If the hive entrance is well above any level you or your children or DH are likely to go then i say just let them bee. They will not bother anyone unless you harrass them 1st & usually that only happens when one messes with there house.
It would be a real shame to kill the tree or the bee's just to be sure someone won't get stung, seeing as that can happen on any given day in any given location anyway.
Like i mentioned earlier the honey bee's are getting more & more scarse as it is ,
acouple of things you may want to keep in mind is 1, don't leave water pans left out & about during dry spells in your area & 2, also don't leave fruits or soda cans where the bee's can find them, they will be drawn to that kind of thing if there is not a honey flow going on & that is usually when someone comes accross the rare sting from a honey bee.
Good Luck
Rick


----------



## Judy in IN

TNredhead, 
You can take the bees out of the tree....takes about 3 weeks. Do you have other hives or have a neighbor who does? How high from the ground is the entrance?


----------



## TNredhead

Thanks guys, I don`t have hives. But I`ll ask our Ag-Ext for a name of a bee keeper in this area. If some wants to get them out the slow way I`ll leave that up to experts. Otherwise I`ll guess we have new neighbors. I don`t want to kill the bees, that`s not even an option. Cut the tree?...I don`t want to do that either. Thanks guys...sorry I`m just getting back today.


----------



## Bouncenhumble

Judy in IN said:


> TNredhead,
> You can take the bees out of the tree....takes about 3 weeks. Do you have other hives or have a neighbor who does? How high from the ground is the entrance?


The only way I have ever retrieved a hive from a tree, is to cut the tree also. If there is another way I would be interested in knowing how also. 

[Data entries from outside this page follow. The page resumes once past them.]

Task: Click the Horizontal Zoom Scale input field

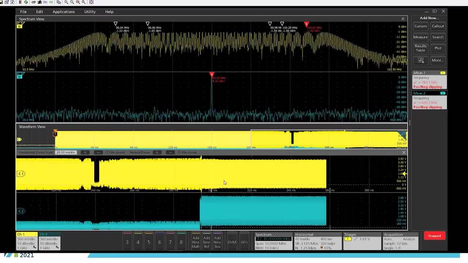Action: [x=65, y=152]
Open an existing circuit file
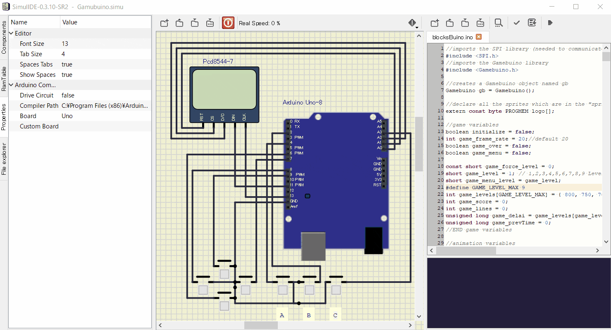 coord(179,23)
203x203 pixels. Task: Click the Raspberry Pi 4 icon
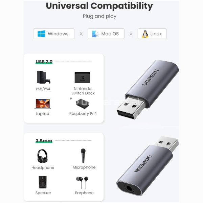click(x=83, y=104)
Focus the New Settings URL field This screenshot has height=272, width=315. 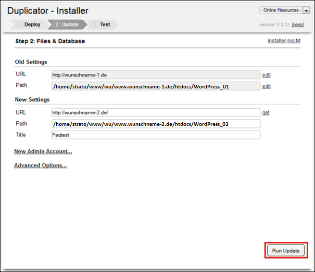(156, 112)

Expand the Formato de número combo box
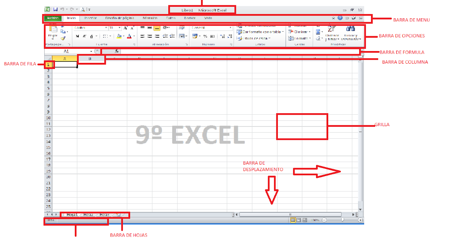231,27
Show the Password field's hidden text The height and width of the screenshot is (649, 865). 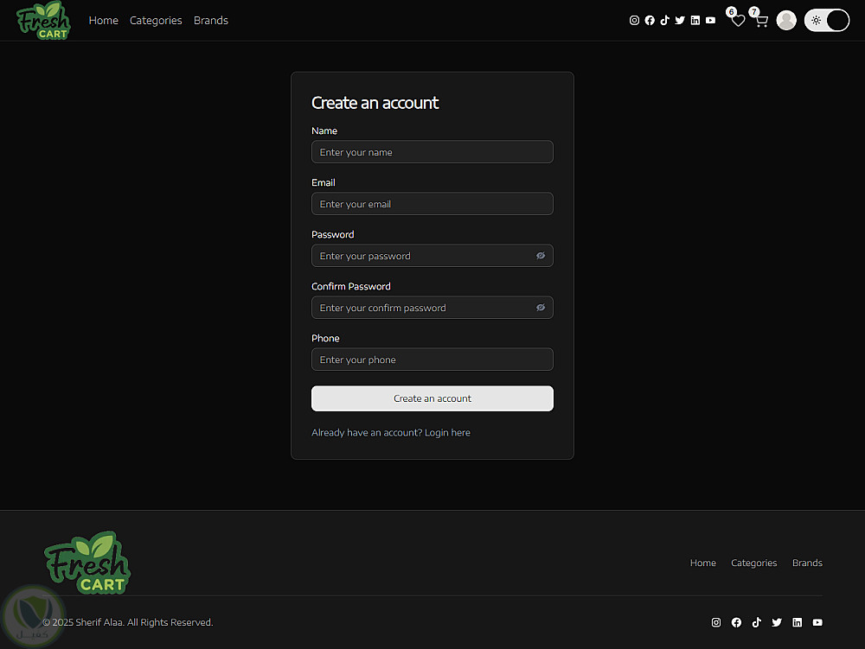click(x=541, y=256)
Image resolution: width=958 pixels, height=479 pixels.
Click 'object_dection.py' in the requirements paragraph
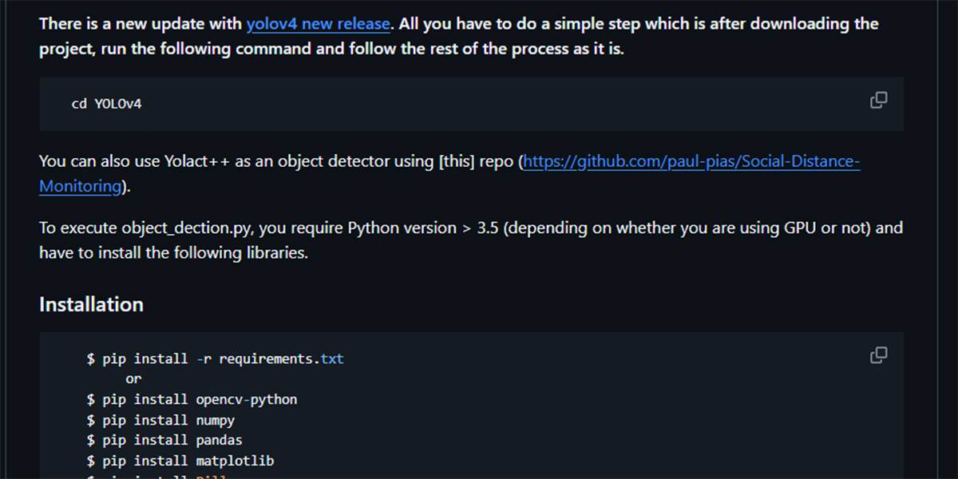coord(188,228)
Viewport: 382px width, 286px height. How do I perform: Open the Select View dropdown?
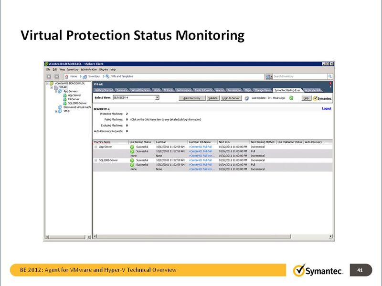(158, 97)
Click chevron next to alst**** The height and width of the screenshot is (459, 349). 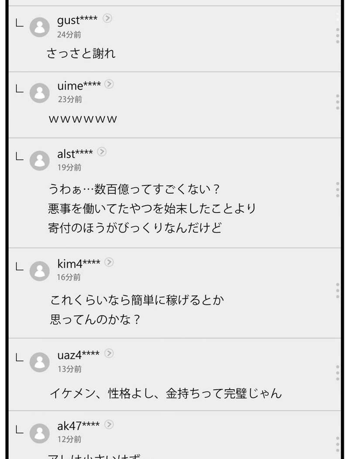coord(102,152)
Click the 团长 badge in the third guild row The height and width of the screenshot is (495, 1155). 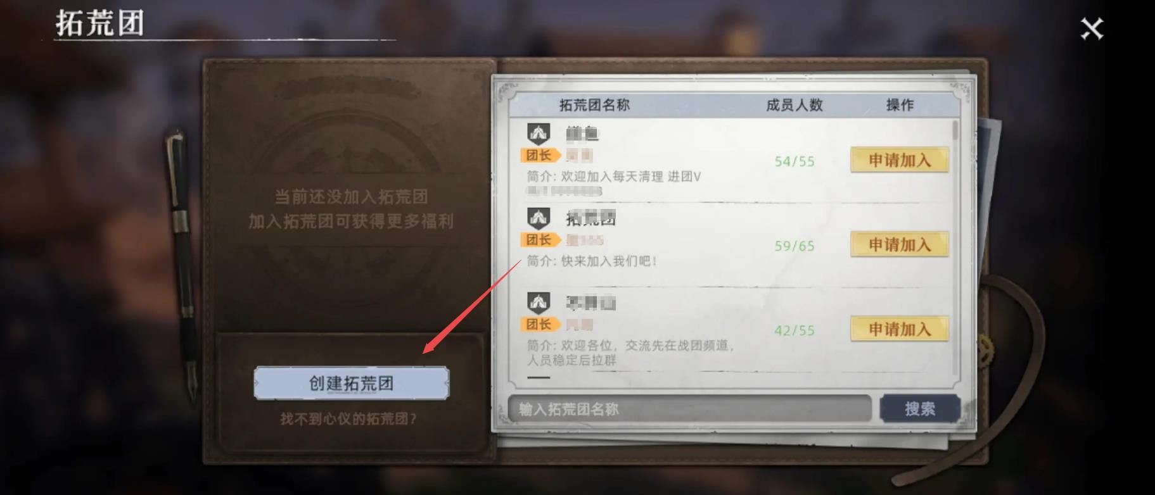pos(540,324)
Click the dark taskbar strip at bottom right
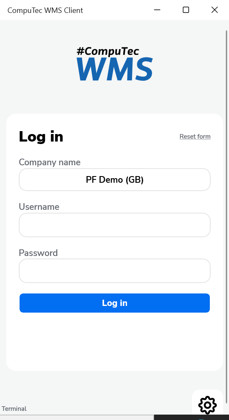The height and width of the screenshot is (420, 229). 191,418
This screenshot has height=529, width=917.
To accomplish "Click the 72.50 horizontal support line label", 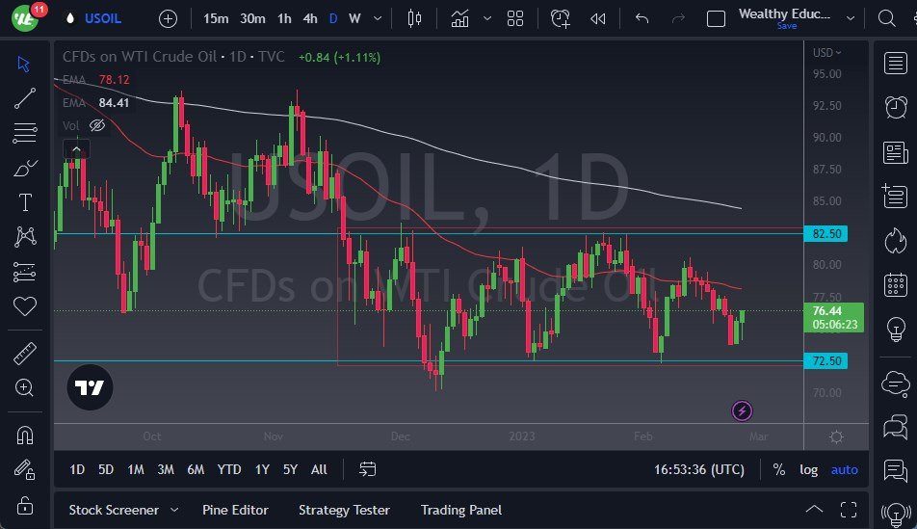I will [x=828, y=361].
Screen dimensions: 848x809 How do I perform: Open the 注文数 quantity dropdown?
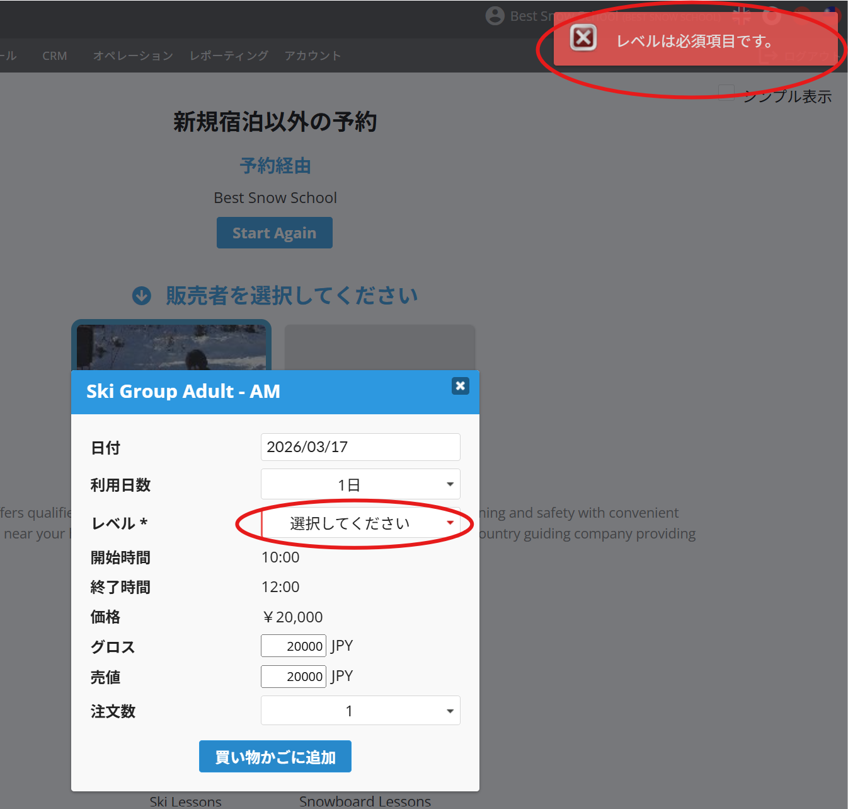[360, 711]
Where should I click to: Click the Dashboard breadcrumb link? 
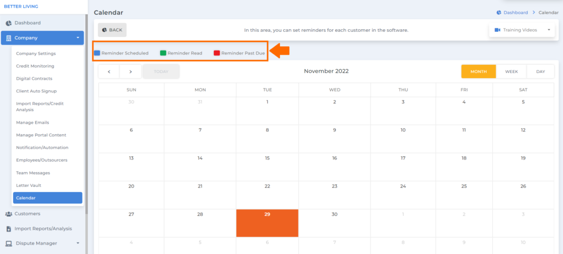[x=516, y=13]
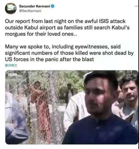Viewport: 139px width, 149px height.
Task: Click the BBC logo watermark on video
Action: pyautogui.click(x=13, y=75)

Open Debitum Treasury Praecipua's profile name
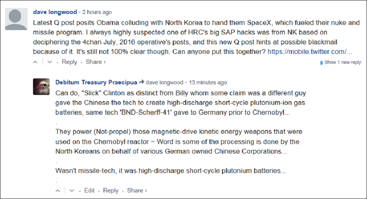pos(96,82)
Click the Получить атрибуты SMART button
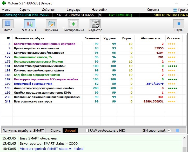 (23, 130)
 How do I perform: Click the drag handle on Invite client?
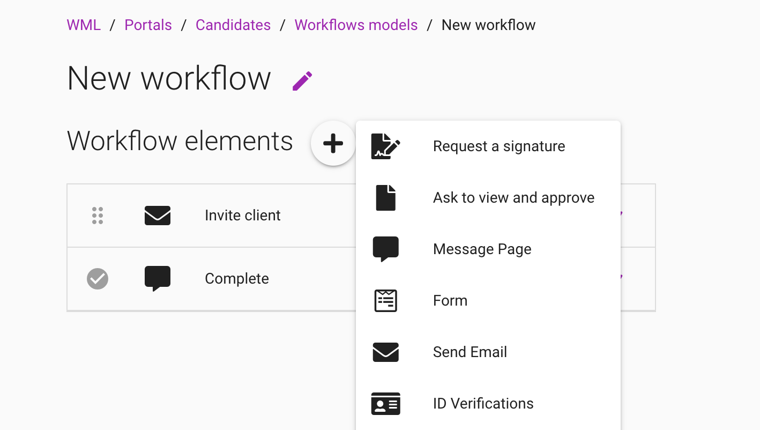point(98,215)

When you cut a tree, it is wicked hard to find the queen, and make sure she dosn't get hurt. So the most of the times, when I have done it, I get as many bees as I can (not really looking for the queen) put them in a hive with a frame or two of brood and eggs, and a frame or so of honey. That way they can make a new queen if they need to or they will just get a good start.


----------



## Beeman

As a beekeeper I'd like to know the way to remove the hive from the tree also. I currently have a hive in a good tree right at my driveway. They were doing so good they swarmed and I'm trying to remove the remaining hive. i've gone as far as building a platform at the hole in the tree level and placed a hive there. I have even made a cone with screen wire that leads to the hive. The only thing I haven't used to lure them out yet is brood which will be the next thing I try. After that I will give up on them as I like my tree better then the bees where I don't want them.


----------



## Judy in IN

Beeman, you're almost there! You've got the cone of screen where the bees come out right at the hive, and they can't get back in. Now, put a young queen with a few frames in that hive, and the returning bees will join the weak hive. As the new bees hatch out, they will join up too. The old queen in the tree will die eventually, and you can seal up the hole. Otherwise, you'll have another swarm in that tree.


----------



## Beeman

The bees will not go up the screen cone and any where near the hive body. I've baited with honey and still no go.
If I was going to bother with a new queen and a few frames of brood I would start a nuc on the ground not playing like a fool up in this tree. This started as an experiment and I can now conclude that bees might be smart in some things but not in others.


----------



## Judy in IN

Beeman, 

Do you have the screen secured over the entrance to the hive so that the bees CANNOT re-enter? This hinges on the fact that the screen funnel being about 3' long, and the final escape hole being small enough that only one bee can exit at a time. When they can't return to the original entrance, and with a weak hive right at the end of the funnel, they join that hive. I've only done this on houses, but it should work in the tree also. Of course, if you don't like to work up in trees, you can just leave the nest alone....Sounds like you have plenty more.


----------



## East Texas Pine Rooter

Brushy Mountain has a video on taking down trees to get bees out. It also shows how to put cones over the openings, how to do a bee line (finding ferral bees). A very interesing video I highly reccommend. The title is , "A Free Bee for You". Has a lot of good techniques. Have fun with this hobby. Go get em.


----------



## woodspirit

One other thing to consider is that the tree that your kids are using is hollow. not a good place for kids. you said that tree is about 100 years old. think very seriously about getting that tree removed before it comes down when and where you don't want it. bees are the least of your worries. get somebody down there rom local gov or get pro opinion. Rochester has an arborist that works for the city. we have had alot of very bad ice storms and wind storms in the last 15 years and now the power companies and cities are fast tracking getting old and dangerous trees down. A lady was killed by one last year here as she was driving to work. winds clocked in at 90 miles per hour.


----------



## gobug

I'm an exterminator, and in Jan05 a school called me with a bee hive in a large cottonwood. They had just cut it down and the exposed nest was in easy reach. I went out at 11pm when it was -5 outside and removed everything I could. It was too cold for the bees to fly. I used a thin saw blade to sever the comb from the tree. I carefully placed the combs with bees into a hive, and put the rest in a large plastic tub. 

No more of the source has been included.